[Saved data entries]
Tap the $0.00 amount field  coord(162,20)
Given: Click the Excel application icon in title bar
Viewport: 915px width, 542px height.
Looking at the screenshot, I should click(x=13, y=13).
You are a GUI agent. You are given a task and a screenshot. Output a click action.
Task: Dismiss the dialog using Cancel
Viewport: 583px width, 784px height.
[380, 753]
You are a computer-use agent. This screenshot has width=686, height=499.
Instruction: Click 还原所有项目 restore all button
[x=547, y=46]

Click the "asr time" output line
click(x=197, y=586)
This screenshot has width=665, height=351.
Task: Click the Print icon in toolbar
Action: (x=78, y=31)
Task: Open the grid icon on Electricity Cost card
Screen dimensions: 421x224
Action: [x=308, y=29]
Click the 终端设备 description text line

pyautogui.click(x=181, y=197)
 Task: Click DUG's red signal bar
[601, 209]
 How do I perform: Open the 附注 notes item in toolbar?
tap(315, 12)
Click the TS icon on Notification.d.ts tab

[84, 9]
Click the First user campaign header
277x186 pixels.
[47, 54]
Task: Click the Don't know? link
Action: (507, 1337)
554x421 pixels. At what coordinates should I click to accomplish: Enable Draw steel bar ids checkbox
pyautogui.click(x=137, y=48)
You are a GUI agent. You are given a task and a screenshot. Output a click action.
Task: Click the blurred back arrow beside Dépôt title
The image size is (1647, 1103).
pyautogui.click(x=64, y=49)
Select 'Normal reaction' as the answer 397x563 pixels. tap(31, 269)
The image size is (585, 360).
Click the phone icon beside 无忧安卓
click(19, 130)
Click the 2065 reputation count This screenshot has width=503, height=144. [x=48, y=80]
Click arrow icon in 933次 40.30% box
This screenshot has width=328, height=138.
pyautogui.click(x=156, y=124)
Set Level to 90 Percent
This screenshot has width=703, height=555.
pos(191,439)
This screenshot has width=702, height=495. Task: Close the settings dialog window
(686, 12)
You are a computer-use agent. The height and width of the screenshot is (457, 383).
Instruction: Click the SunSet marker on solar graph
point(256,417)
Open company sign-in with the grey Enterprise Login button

Aim of the exercise: Return the line that contains "Screen dimensions: 421x224" along with every line after it through the end of the entries, exactly, adding nothing.

Output of the exercise:
Screen dimensions: 421x224
Action: [x=308, y=29]
Click the 终端设备 description text line

pyautogui.click(x=181, y=197)
 Task: Click DUG's red signal bar
[601, 209]
 How do I perform: Open the 附注 notes item in toolbar?
tap(315, 12)
Click the TS icon on Notification.d.ts tab

[84, 9]
Click the First user campaign header
277x186 pixels.
[47, 54]
Task: Click the Don't know? link
Action: (507, 1337)
554x421 pixels. At what coordinates should I click to accomplish: Enable Draw steel bar ids checkbox
pyautogui.click(x=137, y=48)
You are a GUI agent. You are given a task and a screenshot. Output a click action.
Task: Click the blurred back arrow beside Dépôt title
The image size is (1647, 1103).
pyautogui.click(x=64, y=49)
Select 'Normal reaction' as the answer 397x563 pixels. tap(31, 269)
The image size is (585, 360).
Click the phone icon beside 无忧安卓
click(19, 130)
Click the 2065 reputation count This screenshot has width=503, height=144. [x=48, y=80]
Click arrow icon in 933次 40.30% box
This screenshot has width=328, height=138.
pyautogui.click(x=156, y=124)
Set Level to 90 Percent
This screenshot has width=703, height=555.
pos(191,439)
This screenshot has width=702, height=495. Task: Close the settings dialog window
(686, 12)
You are a computer-use agent. The height and width of the screenshot is (457, 383).
Instruction: Click the SunSet marker on solar graph
point(256,417)
Open company sign-in with the grey Enterprise Login button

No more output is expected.